● **Assignment**: Each of the lines from the one that contains "The image size is (1035, 647)." to the end of the entries below should be output exactly.

Source data Block Start

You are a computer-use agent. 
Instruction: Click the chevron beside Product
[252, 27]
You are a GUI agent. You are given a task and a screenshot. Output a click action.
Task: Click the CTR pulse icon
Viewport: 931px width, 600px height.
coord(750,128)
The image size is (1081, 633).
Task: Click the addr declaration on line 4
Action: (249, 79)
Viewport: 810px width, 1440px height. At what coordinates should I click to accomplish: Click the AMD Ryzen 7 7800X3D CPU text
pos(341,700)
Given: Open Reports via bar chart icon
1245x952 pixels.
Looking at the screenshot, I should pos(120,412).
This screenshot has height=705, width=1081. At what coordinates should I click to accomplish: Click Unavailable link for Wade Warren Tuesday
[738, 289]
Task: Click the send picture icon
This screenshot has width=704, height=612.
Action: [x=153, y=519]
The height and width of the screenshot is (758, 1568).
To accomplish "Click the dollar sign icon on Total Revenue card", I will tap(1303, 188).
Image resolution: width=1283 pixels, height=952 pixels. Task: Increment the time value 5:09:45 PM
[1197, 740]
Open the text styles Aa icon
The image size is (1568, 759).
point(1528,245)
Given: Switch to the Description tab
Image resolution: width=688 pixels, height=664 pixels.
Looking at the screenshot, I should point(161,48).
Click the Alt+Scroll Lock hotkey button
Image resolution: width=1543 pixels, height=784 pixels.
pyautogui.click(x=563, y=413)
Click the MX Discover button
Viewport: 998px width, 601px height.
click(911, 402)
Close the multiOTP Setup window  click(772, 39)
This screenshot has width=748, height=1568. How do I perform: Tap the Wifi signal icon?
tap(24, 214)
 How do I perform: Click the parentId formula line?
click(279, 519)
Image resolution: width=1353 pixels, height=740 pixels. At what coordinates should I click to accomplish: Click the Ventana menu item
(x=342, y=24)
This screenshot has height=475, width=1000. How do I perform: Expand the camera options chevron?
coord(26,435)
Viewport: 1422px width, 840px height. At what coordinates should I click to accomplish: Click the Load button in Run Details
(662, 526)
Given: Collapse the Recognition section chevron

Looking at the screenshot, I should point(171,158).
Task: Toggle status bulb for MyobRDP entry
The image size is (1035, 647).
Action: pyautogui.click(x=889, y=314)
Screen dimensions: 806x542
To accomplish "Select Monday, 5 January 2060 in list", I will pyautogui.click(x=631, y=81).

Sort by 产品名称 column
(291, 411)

Source data Block End

● **Written answer**:
The image size is (1035, 647).
Action: pyautogui.click(x=889, y=314)
Screen dimensions: 806x542
To accomplish "Select Monday, 5 January 2060 in list", I will pyautogui.click(x=631, y=81).

Sort by 产品名称 column
(291, 411)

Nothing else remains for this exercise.